Lord Hawington était parti depuis un petit moment maintenant, néanmoins, l'ambiance n'avait pas dégelé. Le silence du duc faisait monter la tension d'un cran. Il regardait son Afternoon Tea agrémenté d'un nuage de lait et d'une rondelle de citron, une moue contrariée sur ses belles lèvres. 

Partir de Londres avait fait du bien à son animal. Après de longs mois, il avait enfin pu sentir sous ses coussinets la rugosité de la terre et le vent caresser son pelage. La liberté que lui apportait un espace vert lui était indispensable. Oppressé par les bruits et les senteurs nauséabondes, il devenait grincheux.

Mais ce petit repos avait été de courte durée. Il punissait sa meute pour le manque d'informations fournies. Comment pouvait-il continuer d'épier Thémis alors que son cœur renaissait des cendres grâce à elle ? Son maître était furieux. Il lui demandait de surveiller ses faits et gestes, non de tomber en amour devant elle. Si seulement Thémis représentait plus qu'une simple inclinaison... Or, quand Desiderio fermait les yeux, il voyait un fil pourpre relier leur âme. Pourtant, un choix devra bientôt se faire. Il savait sur quelle corde jouer. Et son âme félonne ne pouvait qu'obéir.

Il inspira profondément, remplissant ses poumons de la fragrance de violette. La jeune femme était devenue une drogue s'étant infiltrée insidieusement dans chaque cellule de son corps. Ça recommençait. Plus puissant, plus addictif que l'opium. Il était trop tard pour se défaire de sa prise. Des années plus tard, il se souvenait encore de cette pulsion irrésistible et dévorante. Il voulait simplement du réconfort, être insensible à la situation actuelle et voguer sur un nuage de paix. L'opium lui apporta une sensation d'extase orgasmique. Cependant, le duc ne s'attendait pas aux effets secondaires : dépression respiratoire, difficulté de coordination des mouvements et l'impression constante d'évoluer dans un épais brouillard. Le sevrage fut douloureux. Il resta des semaines alitées dans le noir le plus complet, criant, hurlant sa souffrance, quémandant sa dose d'opium. Mais rien n'y faisait, le Masque d'Acier ne flancha pas. Puis un beau jour, Desiderio sortit de ce tourment, en homme libre.

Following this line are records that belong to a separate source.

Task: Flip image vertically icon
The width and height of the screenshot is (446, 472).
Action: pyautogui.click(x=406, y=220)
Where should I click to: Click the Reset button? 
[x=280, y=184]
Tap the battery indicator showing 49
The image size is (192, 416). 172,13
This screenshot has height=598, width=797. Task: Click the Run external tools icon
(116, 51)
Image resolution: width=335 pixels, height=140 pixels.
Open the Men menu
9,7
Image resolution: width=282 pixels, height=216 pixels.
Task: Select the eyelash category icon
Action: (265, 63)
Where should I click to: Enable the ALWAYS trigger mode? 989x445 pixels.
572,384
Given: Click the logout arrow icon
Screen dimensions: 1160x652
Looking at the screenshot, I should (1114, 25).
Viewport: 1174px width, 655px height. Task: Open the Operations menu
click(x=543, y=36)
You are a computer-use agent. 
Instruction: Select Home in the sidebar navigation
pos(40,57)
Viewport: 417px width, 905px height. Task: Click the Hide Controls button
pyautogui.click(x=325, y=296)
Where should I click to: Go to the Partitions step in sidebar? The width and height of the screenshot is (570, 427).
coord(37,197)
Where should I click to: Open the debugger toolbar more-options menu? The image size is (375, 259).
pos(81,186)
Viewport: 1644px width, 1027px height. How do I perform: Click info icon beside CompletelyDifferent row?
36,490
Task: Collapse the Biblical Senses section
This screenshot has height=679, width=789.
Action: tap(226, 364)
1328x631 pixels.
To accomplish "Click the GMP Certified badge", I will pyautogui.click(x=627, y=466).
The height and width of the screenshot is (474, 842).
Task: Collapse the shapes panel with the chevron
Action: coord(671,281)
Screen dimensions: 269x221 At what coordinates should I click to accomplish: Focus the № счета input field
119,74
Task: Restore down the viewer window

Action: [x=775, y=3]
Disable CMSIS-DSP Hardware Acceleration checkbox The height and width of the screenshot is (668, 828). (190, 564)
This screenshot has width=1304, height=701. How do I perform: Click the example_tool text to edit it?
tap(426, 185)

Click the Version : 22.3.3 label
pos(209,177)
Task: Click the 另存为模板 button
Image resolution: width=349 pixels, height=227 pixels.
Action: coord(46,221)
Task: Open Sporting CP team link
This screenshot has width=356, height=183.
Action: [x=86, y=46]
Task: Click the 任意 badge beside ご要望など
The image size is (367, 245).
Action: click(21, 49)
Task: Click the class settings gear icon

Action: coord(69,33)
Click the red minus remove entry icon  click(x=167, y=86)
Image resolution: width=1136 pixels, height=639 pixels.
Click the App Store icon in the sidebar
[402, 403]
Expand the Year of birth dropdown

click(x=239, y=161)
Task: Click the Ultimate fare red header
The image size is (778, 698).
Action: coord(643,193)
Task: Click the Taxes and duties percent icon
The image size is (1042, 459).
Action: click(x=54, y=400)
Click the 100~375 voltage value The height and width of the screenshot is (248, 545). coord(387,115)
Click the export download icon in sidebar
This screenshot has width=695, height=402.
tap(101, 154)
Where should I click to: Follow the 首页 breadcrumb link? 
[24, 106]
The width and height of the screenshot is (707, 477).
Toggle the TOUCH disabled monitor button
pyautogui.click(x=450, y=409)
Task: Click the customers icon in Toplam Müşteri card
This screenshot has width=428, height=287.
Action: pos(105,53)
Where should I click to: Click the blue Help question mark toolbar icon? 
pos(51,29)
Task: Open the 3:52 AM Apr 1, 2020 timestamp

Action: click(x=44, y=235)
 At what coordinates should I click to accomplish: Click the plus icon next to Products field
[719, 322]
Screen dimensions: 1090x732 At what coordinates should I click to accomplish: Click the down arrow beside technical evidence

Dès son entrée dans le salon, San Silvestre sut que la renaissance était proche. L'aura de Thémis frémissait d'impatience. Elle se métamorphosait sans avoir véritablement conscience de sa nature bienfaitrice. Du tout moins, il l'espérait. Persuader et implanter une idée dans l'esprit de l'ignorant est une tâche moins hasardeuse que celle de convaincre.

Ses épaules courbées et ses traits creusés témoignaient de son état de fatigue. De plus, Thémis évitait un contact prononcé avec son dos afin que les vagues de douleur qui la submergeaient de manière imprévisible ne s'aggravent. Desiderio était convaincu qu'il suffirait d'une pichenette pour qu'elle se transforme en guérisseuse. Un événement qui la ferait basculer... et ce fut ce qui arriva.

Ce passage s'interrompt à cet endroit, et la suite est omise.